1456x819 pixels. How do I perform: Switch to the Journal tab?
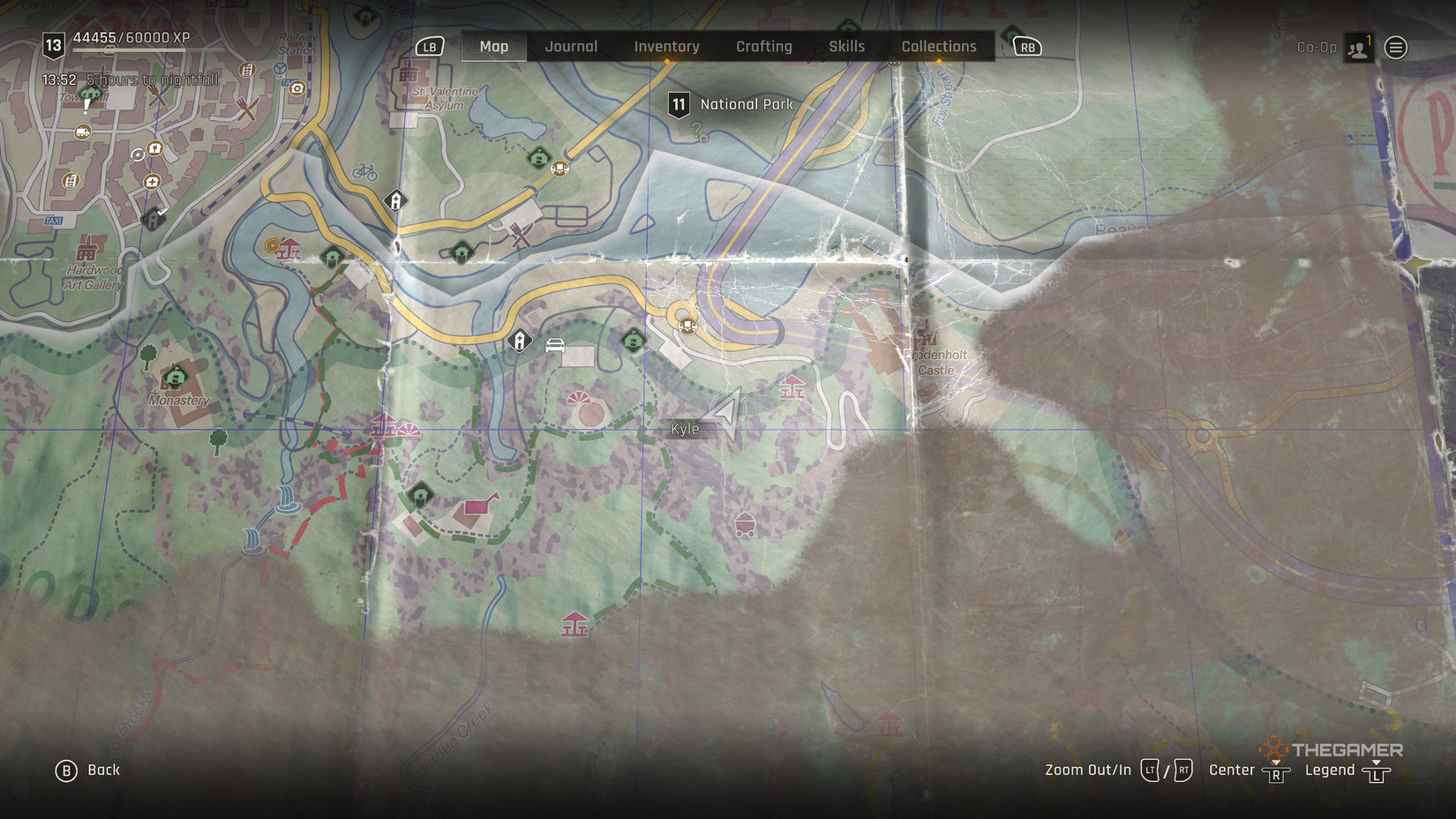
==
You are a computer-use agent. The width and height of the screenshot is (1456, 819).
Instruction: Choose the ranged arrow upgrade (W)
==
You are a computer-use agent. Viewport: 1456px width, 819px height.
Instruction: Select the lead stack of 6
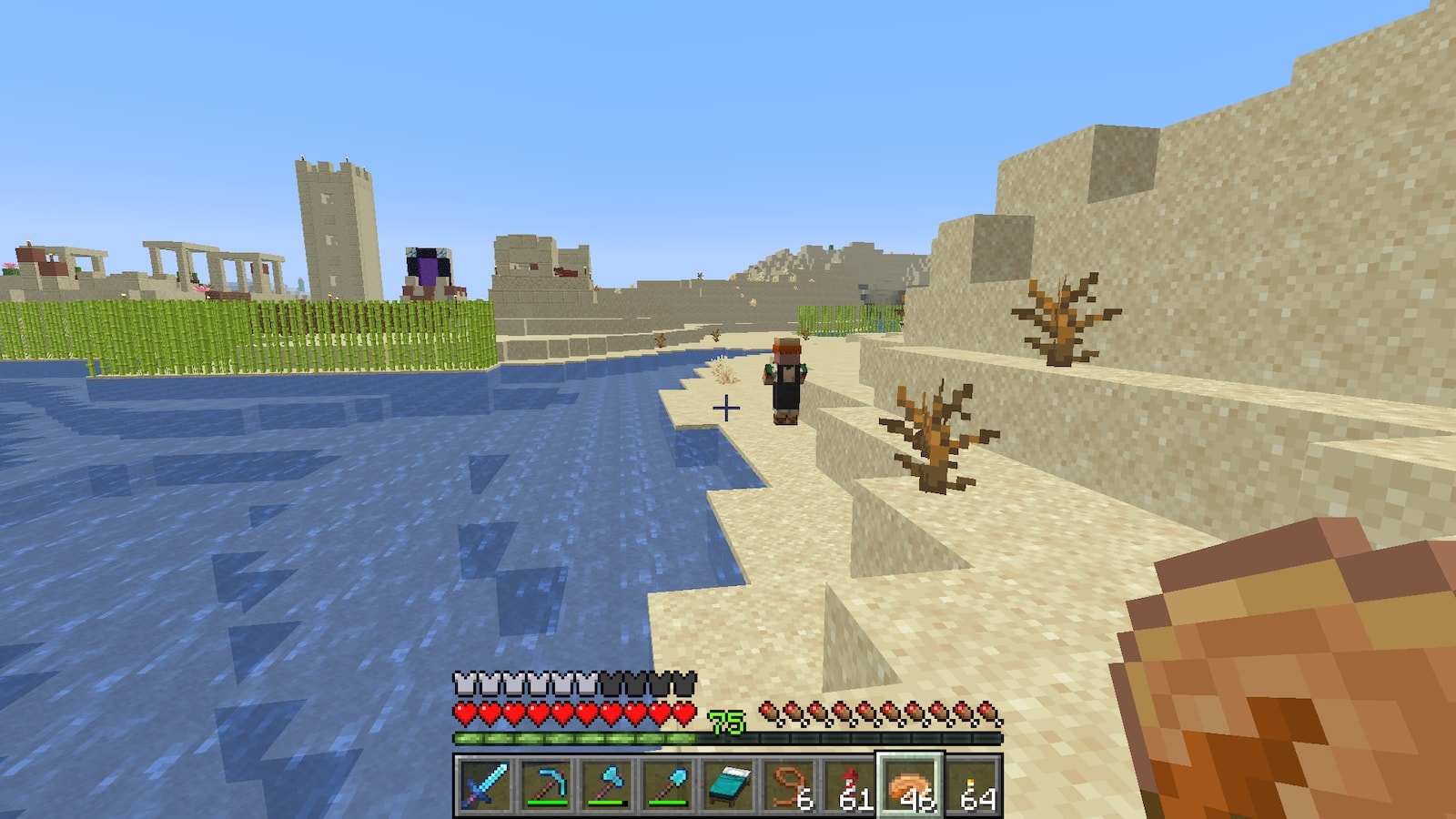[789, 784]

## THE TASK
Output, as a numbered list with blank lines omitted, the rows from the line with "You are a computer-use agent. The" to the line with "Instruction: Choose the".

## FULL SOLUTION
1. You are a computer-use agent. The width and height of the screenshot is (1456, 819).
2. Instruction: Choose the ranged arrow upgrade (W)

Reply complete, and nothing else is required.